> [YOUR OBJECTIVE]:
Wherever the string "Choose" shows up in the records below, return that line.

*-*-*

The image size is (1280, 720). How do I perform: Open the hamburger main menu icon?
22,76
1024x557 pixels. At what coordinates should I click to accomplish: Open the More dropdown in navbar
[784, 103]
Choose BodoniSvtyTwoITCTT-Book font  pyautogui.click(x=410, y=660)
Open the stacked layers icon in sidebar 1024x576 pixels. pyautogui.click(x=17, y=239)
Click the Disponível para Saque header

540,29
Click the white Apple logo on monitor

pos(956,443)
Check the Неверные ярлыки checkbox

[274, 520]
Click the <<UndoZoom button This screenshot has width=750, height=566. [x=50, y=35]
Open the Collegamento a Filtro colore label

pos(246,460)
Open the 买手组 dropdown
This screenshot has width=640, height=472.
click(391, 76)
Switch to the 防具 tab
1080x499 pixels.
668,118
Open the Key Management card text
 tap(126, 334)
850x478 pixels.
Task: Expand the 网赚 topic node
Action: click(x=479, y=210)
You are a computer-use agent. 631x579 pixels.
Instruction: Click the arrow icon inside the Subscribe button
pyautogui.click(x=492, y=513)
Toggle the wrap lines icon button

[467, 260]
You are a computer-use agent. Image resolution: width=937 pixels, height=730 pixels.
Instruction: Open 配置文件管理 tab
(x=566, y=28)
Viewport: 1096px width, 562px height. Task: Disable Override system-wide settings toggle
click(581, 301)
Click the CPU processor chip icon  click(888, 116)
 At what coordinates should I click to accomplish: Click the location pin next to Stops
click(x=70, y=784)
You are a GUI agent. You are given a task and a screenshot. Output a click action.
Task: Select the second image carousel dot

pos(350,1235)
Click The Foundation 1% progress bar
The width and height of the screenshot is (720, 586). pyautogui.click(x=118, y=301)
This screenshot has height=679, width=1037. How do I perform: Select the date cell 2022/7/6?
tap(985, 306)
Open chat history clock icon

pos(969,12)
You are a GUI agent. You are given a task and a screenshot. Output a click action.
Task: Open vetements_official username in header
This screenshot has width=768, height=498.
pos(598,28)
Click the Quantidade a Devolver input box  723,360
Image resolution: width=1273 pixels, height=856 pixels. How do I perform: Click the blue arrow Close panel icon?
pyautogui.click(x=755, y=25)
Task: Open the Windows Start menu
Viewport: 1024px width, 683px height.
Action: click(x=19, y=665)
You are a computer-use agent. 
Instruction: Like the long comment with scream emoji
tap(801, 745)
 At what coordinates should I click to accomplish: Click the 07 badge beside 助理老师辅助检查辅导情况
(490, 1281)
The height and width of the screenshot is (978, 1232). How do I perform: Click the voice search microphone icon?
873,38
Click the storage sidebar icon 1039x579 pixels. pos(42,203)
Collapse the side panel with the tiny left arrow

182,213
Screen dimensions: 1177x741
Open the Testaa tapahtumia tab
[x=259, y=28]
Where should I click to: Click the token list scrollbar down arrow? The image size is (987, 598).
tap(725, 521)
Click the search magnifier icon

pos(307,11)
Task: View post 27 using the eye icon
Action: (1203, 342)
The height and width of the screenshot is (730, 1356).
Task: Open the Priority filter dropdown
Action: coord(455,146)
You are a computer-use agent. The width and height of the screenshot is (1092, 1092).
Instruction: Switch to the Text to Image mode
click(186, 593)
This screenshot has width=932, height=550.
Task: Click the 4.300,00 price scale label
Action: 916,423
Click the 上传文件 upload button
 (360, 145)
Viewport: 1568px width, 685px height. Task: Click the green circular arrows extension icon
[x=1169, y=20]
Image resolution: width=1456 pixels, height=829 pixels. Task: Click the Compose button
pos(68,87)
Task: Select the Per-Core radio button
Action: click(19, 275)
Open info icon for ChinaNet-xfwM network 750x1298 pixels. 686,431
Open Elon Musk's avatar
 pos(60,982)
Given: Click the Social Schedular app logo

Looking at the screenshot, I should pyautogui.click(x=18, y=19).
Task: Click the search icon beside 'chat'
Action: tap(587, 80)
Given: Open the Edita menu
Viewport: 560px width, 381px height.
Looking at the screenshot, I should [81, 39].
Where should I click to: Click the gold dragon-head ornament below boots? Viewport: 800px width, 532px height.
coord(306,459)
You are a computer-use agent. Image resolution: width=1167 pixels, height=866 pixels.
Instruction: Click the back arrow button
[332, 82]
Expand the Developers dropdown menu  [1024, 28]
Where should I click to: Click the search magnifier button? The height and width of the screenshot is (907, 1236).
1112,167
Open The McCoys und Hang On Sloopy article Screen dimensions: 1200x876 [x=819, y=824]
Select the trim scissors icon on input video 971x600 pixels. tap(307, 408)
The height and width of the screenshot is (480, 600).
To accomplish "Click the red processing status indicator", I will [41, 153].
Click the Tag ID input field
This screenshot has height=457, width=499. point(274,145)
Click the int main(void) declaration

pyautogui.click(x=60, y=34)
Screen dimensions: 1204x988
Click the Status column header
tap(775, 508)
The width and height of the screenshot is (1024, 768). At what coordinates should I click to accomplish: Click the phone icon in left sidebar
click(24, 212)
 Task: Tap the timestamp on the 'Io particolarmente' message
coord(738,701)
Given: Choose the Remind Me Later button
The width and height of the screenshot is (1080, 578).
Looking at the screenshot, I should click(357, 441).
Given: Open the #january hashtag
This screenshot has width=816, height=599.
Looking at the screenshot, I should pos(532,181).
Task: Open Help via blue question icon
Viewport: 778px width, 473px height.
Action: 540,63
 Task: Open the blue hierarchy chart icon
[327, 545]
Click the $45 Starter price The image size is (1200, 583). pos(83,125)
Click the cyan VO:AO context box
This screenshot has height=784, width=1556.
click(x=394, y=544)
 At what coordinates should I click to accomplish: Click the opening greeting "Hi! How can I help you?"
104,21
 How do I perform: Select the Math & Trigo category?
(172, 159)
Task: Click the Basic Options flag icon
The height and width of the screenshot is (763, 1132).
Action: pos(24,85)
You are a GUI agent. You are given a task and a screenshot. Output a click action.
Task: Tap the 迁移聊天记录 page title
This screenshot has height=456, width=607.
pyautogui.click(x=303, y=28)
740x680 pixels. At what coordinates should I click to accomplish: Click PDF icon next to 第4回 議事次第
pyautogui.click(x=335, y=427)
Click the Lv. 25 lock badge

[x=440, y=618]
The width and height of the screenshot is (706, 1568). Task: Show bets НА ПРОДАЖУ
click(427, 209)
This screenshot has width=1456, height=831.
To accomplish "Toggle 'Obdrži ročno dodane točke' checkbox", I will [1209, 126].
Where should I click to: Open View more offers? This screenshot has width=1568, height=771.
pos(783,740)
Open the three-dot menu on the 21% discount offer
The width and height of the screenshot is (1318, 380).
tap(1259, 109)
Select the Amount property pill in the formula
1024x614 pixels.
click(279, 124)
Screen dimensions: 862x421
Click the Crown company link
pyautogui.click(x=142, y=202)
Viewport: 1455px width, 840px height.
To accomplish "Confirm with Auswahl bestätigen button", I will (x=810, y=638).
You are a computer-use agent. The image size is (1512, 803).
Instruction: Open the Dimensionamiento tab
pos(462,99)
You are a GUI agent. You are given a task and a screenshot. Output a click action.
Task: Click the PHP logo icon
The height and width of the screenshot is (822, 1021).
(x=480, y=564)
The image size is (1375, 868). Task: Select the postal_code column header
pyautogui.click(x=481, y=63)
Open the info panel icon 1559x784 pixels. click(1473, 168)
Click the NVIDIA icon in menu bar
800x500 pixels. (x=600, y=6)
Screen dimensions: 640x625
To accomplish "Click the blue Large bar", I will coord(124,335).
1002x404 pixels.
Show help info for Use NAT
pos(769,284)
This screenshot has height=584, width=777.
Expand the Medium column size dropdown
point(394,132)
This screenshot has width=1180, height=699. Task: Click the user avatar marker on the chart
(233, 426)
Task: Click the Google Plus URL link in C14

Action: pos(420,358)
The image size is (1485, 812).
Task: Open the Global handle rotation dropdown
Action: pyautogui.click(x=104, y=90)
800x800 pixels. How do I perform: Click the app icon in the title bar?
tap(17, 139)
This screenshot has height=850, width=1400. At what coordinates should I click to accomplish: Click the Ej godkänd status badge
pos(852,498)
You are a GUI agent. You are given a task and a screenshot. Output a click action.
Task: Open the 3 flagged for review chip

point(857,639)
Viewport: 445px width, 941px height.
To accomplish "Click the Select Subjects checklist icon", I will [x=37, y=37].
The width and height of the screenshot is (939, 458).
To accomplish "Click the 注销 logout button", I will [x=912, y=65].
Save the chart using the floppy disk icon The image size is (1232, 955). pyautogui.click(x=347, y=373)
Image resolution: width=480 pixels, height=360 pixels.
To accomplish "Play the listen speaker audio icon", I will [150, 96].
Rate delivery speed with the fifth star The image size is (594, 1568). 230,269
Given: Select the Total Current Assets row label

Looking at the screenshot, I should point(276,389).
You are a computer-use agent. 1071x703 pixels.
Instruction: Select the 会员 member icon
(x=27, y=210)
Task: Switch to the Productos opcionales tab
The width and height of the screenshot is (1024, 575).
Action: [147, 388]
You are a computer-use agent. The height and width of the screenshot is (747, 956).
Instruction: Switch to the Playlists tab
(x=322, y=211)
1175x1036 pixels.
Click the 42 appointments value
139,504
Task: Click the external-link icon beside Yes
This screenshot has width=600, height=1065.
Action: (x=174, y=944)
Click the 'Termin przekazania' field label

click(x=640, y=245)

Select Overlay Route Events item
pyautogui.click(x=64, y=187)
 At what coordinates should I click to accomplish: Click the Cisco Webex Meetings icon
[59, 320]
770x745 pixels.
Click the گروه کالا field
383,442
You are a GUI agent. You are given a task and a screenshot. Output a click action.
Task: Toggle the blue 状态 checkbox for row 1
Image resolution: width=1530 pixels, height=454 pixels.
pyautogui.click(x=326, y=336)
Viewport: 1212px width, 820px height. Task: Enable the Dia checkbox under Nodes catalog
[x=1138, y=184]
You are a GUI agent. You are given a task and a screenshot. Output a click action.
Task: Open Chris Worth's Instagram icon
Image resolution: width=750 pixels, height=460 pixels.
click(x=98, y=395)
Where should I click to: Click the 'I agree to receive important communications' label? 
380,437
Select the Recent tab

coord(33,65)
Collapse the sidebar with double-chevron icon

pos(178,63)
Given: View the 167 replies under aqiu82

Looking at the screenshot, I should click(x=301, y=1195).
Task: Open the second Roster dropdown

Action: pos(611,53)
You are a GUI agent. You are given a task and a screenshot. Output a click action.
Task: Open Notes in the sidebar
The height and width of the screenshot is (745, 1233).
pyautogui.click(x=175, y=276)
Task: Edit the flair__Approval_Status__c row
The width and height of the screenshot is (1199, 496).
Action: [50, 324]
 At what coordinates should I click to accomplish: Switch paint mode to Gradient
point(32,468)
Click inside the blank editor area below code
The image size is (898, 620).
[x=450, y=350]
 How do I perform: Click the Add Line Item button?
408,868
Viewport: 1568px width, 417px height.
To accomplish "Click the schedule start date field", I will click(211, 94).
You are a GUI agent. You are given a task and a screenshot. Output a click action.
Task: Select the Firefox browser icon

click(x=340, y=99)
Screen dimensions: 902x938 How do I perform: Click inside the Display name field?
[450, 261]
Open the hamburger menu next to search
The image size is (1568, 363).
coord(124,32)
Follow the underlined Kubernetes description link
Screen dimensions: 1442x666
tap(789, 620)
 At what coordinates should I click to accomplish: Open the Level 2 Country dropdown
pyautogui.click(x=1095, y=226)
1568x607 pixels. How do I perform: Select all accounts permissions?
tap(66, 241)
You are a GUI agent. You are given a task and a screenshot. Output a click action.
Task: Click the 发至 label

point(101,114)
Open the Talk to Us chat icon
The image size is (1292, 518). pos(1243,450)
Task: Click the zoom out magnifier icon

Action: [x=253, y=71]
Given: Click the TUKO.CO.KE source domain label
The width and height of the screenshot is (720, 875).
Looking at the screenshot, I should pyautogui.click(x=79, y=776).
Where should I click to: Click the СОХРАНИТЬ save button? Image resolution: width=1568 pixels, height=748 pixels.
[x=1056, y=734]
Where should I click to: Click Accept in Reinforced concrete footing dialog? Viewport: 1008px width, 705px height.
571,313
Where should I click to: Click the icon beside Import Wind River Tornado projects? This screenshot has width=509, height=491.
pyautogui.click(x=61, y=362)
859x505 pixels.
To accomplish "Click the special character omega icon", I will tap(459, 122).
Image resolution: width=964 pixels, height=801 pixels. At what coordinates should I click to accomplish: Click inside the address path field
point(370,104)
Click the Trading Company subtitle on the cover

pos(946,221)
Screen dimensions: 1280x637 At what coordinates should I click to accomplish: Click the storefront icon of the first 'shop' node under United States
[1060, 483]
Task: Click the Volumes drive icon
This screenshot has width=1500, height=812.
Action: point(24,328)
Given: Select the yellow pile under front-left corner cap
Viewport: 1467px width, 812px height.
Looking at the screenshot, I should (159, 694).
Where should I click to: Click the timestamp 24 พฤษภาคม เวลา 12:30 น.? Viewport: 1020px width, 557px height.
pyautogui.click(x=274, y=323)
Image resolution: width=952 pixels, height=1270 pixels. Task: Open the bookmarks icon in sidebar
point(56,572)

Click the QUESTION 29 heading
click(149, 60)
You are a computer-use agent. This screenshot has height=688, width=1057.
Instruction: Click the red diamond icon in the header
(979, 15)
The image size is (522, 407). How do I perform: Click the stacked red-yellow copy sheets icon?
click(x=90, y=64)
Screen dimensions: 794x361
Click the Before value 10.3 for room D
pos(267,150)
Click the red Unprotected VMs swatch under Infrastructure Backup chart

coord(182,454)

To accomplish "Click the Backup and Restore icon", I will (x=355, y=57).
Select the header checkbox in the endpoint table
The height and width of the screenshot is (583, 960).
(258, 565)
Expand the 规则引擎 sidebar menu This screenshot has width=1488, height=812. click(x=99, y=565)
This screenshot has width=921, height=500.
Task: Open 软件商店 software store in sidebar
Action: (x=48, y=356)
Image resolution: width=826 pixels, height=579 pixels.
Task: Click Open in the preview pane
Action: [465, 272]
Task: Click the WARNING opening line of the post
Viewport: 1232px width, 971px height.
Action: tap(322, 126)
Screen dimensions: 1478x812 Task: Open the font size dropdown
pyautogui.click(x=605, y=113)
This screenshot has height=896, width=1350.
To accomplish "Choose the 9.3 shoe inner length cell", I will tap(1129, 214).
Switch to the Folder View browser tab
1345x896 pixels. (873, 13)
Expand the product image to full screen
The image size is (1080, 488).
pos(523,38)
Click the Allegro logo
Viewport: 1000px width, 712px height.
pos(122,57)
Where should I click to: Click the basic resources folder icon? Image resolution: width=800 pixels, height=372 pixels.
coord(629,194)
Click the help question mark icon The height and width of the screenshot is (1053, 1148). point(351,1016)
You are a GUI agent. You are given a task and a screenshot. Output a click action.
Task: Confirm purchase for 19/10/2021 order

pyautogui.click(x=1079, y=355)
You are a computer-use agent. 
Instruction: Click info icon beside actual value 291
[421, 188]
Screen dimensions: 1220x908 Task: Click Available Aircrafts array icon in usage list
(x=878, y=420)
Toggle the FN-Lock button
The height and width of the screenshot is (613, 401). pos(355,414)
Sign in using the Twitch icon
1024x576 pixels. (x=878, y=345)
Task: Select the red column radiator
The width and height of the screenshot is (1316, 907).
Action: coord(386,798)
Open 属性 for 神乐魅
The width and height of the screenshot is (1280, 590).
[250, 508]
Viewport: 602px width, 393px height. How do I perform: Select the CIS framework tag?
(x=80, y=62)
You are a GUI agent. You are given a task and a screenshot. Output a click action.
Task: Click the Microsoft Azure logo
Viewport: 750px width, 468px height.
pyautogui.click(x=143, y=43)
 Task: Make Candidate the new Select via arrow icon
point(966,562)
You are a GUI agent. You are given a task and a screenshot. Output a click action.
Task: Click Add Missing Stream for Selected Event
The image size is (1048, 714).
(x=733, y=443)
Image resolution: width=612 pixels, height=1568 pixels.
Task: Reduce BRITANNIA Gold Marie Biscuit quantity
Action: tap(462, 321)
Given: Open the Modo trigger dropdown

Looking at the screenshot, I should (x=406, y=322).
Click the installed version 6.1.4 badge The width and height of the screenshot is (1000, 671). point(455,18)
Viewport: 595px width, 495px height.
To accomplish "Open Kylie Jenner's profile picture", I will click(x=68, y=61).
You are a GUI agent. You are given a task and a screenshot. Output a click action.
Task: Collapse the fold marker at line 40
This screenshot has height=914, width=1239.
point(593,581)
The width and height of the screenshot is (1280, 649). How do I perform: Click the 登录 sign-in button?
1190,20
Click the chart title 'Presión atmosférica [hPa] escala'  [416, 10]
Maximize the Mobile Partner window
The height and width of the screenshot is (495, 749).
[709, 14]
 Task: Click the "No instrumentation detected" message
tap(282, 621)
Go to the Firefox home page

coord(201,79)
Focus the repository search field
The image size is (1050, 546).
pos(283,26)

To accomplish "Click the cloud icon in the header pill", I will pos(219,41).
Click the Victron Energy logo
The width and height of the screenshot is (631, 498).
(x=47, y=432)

*-*-*

> [COMPLETED TASK]:
Choose BodoniSvtyTwoITCTT-Book font  pyautogui.click(x=410, y=660)
Given: Choose the Remind Me Later button
To accomplish "Choose the 9.3 shoe inner length cell", I will tap(1129, 214).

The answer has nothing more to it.